Grande Sertão
Pensamento da gente
Por Vitor Velloso
Em uma tentativa de incorporar o barroco e o caráter das tensões sociais, políticas e econômicas do Brasil contemporâneo, Guel Arraes propõe uma releitura audaciosa do clássico de Guimarães Rosa, utilizando a base narrativa, a prosódia, mas ancorando-se em um futuro distópico. Essa frente ambiciosa não consegue se consolidar como uma compreensão crítica atemporal de uma problemática e paisagem particular brasileira, pelo contrário, assume o referencial político do poder paralelo à la “Tropa de Elite”, recontextualizando as discussões do clássico para uma realidade contemporânea.
“Grande Sertão” é uma obra que centraliza esse caráter barroco em uma performance aguda, de hipérboles e dramaticidade acentuada, mirando uma representação quase Glauberiana dos impactos concretos da realidade fílmica, investindo inclusive na ideia de um professor de história para procurar o entrelace desse palco brasileiro, como em “Dragão da Maldade contra o Santo Guerreiro”, mas se a formulação performática deste serve para caracterizar uma ritualística que situa o palco de suas representações como a síntese de um recorte social e religioso, o novo filme de Guel Arraes parece traduzir essa performance em uma certa saturação modernista. Nesse sentido, até é possível vislumbrar que parte dessa saturação seja um dos objetivos da obra, já que reconsidera a paisagem do sertão clássico para uma região fechada, com muros altos, espaços encerrados e um líder autoritário, com simbolismos da extrema direita e com traços agudos de sebastianismo. O problema é que sem saber como balancear a abordagem épica, referenciando a performance moderna e compreendendo novos problemas para seus personagens, já que os desloca para essa distopia, o filme parece não saber como encontrar a identidade de Guimarães, nem mesmo sua própria, transformando esse cenário em uma grande caricatura, onde Joca Ramiro (Rodrigo Lombardi) faz os gestos mais estereotipados que um “bandido” poderia fazer em uma novela, Hermógenes (Eduardo Sterblitch) torna-se um “Vaas” da franquia de videojogos “Far Cry” e a caracterização dos problemas sociais e históricos presentes na obra original se encontra diluída nessa estrutura que deixa de complexificar a realidade para procurar sínteses específicas em momentos específicos e dilemas isolados, quando não uma dualidade superficial e moralista.

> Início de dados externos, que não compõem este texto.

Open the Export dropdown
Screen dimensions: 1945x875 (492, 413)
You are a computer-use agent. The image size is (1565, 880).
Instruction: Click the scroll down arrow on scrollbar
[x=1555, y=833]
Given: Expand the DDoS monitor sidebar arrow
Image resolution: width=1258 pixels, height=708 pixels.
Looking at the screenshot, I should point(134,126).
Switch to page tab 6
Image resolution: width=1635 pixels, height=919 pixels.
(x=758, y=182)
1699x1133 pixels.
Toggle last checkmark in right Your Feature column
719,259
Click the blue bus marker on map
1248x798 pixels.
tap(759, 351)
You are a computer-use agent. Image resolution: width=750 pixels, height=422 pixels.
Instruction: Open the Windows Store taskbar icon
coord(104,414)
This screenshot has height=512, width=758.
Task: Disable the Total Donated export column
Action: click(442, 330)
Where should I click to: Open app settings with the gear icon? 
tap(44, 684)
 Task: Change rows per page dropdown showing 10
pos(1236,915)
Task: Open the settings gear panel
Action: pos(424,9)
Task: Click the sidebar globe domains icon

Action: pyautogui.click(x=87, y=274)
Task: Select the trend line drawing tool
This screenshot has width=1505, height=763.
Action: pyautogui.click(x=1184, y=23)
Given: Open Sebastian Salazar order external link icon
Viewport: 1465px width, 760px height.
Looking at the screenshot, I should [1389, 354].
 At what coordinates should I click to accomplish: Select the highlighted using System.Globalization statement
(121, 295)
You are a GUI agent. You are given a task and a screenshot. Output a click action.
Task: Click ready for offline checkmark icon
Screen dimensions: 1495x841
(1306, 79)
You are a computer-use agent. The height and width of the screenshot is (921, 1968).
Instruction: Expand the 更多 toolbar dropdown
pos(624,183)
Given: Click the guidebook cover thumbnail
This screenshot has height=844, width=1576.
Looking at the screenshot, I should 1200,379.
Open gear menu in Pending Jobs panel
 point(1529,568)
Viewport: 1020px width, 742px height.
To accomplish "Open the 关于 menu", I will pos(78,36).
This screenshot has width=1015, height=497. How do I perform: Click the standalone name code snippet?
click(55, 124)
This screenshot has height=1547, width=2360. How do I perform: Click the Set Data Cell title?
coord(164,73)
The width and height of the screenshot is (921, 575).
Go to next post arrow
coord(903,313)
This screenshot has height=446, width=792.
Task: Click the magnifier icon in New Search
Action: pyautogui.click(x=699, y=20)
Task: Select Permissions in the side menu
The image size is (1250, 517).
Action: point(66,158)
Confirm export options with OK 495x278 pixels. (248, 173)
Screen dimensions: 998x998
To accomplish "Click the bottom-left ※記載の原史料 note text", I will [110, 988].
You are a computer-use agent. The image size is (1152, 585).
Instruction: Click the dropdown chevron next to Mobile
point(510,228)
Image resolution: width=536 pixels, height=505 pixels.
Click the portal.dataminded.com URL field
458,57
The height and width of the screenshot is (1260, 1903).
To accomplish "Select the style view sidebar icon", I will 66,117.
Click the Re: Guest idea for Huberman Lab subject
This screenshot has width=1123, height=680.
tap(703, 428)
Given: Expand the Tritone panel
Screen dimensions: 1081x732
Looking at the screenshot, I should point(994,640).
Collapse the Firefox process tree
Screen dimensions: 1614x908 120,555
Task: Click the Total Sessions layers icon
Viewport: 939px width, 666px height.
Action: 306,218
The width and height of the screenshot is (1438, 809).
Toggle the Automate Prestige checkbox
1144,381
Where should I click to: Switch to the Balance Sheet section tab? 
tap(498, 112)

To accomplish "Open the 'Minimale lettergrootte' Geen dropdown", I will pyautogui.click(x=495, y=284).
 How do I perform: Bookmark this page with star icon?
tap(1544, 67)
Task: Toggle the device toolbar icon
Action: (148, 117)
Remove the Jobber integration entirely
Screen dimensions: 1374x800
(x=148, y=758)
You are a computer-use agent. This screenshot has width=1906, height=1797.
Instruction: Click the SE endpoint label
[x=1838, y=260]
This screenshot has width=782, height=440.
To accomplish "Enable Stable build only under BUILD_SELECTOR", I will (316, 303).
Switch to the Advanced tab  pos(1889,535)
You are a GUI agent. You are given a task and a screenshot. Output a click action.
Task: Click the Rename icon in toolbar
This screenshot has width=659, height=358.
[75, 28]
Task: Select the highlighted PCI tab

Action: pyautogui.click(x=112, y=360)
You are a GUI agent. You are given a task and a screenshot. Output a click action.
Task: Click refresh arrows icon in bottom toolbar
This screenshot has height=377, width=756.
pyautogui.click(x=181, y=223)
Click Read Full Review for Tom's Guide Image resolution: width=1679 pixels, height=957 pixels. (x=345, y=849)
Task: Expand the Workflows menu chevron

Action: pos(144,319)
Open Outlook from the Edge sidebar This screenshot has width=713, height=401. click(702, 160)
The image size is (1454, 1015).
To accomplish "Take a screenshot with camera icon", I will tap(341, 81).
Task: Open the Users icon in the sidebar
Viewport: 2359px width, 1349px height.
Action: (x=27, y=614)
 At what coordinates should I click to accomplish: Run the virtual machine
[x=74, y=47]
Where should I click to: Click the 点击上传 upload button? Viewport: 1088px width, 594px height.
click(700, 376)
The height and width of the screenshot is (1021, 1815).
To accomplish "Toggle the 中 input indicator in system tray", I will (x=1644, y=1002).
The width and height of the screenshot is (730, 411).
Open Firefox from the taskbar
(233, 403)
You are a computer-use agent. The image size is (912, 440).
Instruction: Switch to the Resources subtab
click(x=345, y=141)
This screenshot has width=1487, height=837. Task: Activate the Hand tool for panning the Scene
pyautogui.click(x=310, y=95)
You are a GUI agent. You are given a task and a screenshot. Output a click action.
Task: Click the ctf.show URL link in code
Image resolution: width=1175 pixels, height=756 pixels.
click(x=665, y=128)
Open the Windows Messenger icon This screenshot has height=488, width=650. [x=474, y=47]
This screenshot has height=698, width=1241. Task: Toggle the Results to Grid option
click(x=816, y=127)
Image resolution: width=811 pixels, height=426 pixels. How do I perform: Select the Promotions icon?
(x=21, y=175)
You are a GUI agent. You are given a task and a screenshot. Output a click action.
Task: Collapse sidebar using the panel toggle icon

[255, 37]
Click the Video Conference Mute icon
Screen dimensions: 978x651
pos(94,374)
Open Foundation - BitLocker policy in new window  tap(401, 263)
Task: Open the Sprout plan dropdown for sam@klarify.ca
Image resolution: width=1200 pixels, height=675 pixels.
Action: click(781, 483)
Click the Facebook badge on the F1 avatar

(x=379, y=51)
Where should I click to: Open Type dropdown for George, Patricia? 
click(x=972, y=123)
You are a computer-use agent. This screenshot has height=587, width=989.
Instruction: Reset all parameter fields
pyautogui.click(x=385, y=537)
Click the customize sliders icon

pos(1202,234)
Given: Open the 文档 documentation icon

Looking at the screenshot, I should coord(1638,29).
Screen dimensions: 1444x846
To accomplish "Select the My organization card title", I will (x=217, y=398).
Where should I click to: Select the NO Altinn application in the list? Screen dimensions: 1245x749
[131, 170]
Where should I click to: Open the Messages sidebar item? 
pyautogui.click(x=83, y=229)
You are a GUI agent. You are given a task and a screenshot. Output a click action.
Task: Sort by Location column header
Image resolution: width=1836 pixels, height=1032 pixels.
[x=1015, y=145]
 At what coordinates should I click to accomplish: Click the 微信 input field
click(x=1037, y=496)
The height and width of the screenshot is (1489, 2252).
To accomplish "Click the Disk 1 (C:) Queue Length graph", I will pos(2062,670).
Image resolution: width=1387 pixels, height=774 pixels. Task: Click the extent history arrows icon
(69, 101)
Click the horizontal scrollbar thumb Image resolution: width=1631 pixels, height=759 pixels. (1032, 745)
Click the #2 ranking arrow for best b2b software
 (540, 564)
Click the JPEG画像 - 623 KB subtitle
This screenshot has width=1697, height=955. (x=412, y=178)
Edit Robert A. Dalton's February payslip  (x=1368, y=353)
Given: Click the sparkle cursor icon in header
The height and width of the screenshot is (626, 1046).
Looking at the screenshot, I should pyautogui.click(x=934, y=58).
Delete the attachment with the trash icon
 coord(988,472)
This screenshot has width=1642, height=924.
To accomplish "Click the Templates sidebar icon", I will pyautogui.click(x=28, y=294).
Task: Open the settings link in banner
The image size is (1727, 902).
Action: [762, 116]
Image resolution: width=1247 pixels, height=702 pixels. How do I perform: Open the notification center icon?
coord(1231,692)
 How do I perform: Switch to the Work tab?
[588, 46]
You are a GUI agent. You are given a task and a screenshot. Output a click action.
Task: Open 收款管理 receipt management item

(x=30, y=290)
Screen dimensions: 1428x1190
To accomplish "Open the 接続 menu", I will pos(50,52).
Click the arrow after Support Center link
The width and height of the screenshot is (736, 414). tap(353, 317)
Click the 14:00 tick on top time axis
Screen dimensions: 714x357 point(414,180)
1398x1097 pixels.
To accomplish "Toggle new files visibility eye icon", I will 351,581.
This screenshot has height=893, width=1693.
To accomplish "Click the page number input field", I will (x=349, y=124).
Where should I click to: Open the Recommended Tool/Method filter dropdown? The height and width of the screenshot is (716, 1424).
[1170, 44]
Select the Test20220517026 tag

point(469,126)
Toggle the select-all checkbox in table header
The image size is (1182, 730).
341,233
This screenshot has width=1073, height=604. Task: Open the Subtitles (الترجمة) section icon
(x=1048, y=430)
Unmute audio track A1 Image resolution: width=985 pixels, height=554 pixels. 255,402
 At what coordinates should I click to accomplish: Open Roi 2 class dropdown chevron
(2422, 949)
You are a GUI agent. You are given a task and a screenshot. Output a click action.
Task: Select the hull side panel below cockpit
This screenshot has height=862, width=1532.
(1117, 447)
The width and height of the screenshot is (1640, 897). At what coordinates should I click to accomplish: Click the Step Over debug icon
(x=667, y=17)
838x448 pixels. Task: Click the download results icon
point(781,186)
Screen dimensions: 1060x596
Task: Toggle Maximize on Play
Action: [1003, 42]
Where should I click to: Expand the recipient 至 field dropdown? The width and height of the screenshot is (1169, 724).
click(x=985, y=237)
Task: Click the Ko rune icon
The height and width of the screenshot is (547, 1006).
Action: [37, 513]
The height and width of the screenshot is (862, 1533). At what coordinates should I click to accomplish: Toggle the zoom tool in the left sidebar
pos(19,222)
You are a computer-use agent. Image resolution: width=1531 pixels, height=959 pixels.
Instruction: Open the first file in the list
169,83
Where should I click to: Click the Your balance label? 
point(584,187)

E talvez “Grande Sertão” sofra com o fato de não ser exatamente uma adaptação da obra clássica, ainda que seja impossível negar qualquer coisa nesse sentido, mas uma reimaginação que toma empréstimo de parte de sua estrutura, personagens, dramas e, claro, a prosódia. Ainda assim, é inevitável enxergar como o barroco aqui é compreendido enquanto uma performance exagerada, quase inócua, que torna-se apelativa por não incorporar em si as próprias informações de seu universo. Não por acaso, o longa não parece seguir uma narrativa exatamente, mas sensações que são despejadas para o público, cenas que devem funcionar em si, dramas e diálogos que deveriam ter o poder de sustentar o peso das contradições de seus personagens. Por essa razão, algumas performances centrais são particularmente comprometedoras, as cenas de ação com Diadorim (Luisa Arraes) que apesar de bastante performáticas, possuem uma carga constrangedora (muito por conta da mixagem de som). O próprio Riobaldo (Caio Blat) torna-se um personagem que flutua entre determinados espaços, representações e lembranças, sem nunca se estabelecer por completo, especialmente em suas narrações.
É realmente notável a ousadia de Guel Arraes em procurar o deslocamento de tantos elementos e a reimaginação de uma série de questões próprias, não apenas da obra, mas do próprio cinema. Contudo, nesse “Grande Sertão” nada consegue funcionar na íntegra e todo o projeto é comprometido por uma tentativa “Tropa de Elitização” de uma história com paisagem tão distinta, que desloca sua identidade para um lugar que não se torna reconhecível. E nessa distopia caótica, o produto se torna cada vez menos interessado em seus próprios personagens e mais investido na reconstrução de um cenário que nunca se apresenta por inteiro. O espectador sai da sessão com a sensação de que aquela sociedade é tão artificial, que não pode ser sintetizada nem mesmo como um palco para esse barroquismo exacerbado. E este é o maior problema do longa, confundir a proposta performática moderna com exagero simbólico, pois por mais que haja uma proximidade clara, há uma fragilidade enorme nesse caminho. Não por acaso a cena do baile é constrangedora, pois é o cúmulo da saturação desse deslocamento anacrônico que se traduz em uma cultura sem chão para florear.